* **EXERCISE REQUIREMENTS**
Search the listing below for the word "computer" and return each line that contains it.

* **PROVIDED RECORDS**
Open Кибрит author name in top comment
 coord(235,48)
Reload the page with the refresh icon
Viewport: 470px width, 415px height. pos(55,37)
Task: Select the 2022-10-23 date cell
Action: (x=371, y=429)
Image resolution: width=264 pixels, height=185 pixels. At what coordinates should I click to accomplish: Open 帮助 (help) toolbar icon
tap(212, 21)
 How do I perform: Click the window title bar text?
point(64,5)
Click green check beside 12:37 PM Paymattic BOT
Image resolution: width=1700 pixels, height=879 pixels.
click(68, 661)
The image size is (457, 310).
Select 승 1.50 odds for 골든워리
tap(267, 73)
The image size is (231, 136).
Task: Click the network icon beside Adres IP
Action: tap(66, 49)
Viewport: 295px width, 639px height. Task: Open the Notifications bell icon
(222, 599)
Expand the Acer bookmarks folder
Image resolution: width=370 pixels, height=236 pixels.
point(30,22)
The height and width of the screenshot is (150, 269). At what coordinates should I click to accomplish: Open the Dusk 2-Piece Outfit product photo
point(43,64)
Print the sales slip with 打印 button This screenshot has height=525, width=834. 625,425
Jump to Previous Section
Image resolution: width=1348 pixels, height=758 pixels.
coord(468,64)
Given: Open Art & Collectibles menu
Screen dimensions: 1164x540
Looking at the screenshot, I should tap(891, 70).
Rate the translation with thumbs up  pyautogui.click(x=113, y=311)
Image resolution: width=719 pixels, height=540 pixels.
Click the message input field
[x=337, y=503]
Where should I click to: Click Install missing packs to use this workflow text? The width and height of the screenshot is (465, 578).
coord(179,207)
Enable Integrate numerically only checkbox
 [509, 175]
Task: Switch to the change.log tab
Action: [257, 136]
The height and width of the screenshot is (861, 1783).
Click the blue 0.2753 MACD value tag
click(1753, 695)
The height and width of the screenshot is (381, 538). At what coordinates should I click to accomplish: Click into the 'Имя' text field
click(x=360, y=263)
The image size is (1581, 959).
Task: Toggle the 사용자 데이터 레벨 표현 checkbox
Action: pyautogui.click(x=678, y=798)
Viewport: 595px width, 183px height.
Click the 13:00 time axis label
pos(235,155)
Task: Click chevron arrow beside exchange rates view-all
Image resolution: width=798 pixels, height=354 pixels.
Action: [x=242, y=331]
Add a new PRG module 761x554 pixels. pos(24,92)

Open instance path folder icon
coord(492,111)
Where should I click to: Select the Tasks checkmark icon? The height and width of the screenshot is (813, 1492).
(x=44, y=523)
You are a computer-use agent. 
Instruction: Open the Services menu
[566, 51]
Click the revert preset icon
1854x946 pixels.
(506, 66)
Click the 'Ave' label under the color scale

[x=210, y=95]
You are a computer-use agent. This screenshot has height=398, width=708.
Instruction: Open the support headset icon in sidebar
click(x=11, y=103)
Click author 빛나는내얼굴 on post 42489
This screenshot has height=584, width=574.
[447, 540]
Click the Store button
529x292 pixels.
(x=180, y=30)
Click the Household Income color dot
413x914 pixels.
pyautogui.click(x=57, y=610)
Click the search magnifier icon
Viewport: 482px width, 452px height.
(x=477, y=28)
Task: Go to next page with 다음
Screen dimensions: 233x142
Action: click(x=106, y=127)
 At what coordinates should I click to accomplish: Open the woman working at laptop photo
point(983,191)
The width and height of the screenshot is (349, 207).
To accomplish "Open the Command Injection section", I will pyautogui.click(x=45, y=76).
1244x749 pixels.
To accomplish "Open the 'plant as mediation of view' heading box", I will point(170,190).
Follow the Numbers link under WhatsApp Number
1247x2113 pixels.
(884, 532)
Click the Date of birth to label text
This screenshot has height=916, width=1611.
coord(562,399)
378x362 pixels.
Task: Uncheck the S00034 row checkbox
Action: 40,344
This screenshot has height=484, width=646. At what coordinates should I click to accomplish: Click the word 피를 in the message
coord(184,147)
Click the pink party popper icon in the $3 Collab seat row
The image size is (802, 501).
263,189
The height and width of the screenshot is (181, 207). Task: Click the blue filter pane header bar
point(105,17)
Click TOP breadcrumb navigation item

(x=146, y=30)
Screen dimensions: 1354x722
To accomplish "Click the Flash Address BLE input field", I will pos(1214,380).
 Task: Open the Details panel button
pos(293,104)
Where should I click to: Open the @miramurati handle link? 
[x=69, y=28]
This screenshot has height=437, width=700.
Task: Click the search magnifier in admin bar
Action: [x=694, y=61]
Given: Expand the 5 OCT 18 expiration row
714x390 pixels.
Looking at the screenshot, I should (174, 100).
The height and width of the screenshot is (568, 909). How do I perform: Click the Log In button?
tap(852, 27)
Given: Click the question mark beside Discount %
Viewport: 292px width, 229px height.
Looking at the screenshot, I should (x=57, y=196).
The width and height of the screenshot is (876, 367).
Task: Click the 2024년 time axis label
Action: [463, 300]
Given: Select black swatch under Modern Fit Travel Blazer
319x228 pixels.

* **SOLUTION BELOW**
You are a computer-use agent. 
You are a computer-use agent. This screenshot has height=398, width=708.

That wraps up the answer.